◆ ASSIGNMENT: Your answer must be an exact repeat of the lines from the one containing "The width and" through the last line of the records, both included, with no pictures.

****************************************

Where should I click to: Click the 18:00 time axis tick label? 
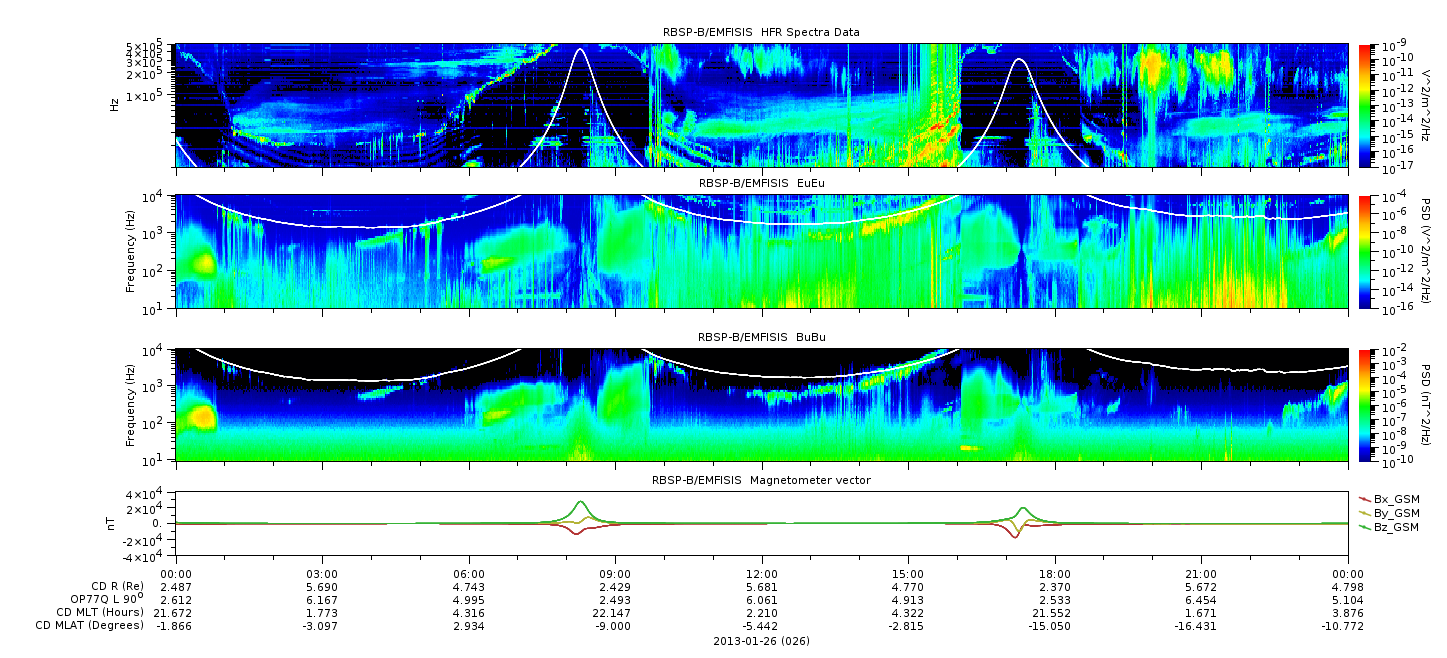pos(1054,573)
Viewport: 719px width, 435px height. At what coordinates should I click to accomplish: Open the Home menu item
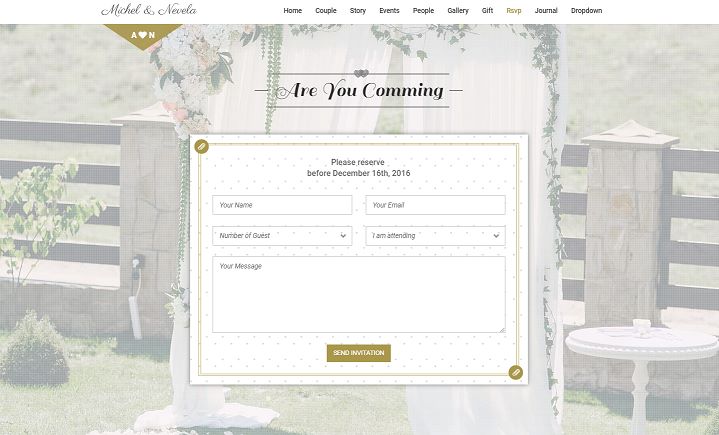tap(293, 11)
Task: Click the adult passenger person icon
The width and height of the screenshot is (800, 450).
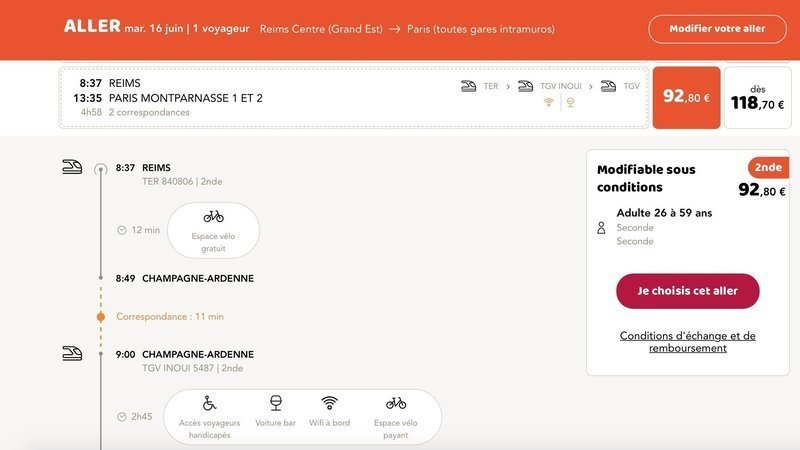Action: 601,228
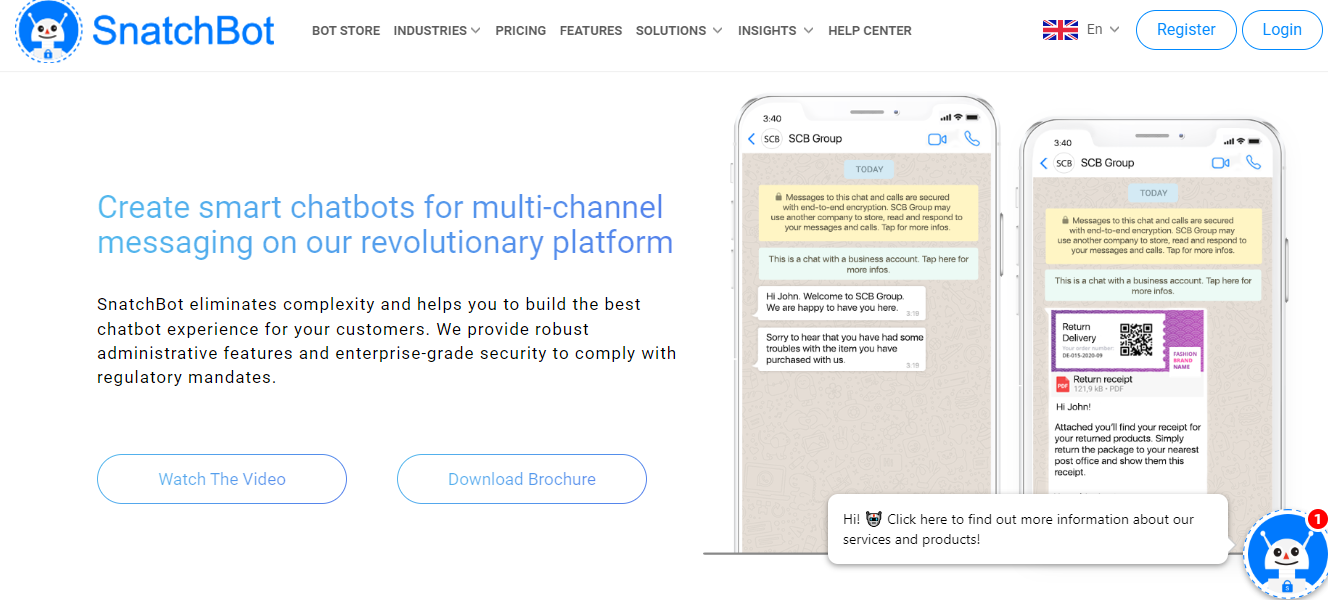This screenshot has height=600, width=1328.
Task: Go to the Help Center
Action: [869, 30]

****************************************

◆ TASK RESULT:
The width and height of the screenshot is (800, 450).
Action: 601,228
This screenshot has height=600, width=1328.
Task: Go to the Help Center
Action: [869, 30]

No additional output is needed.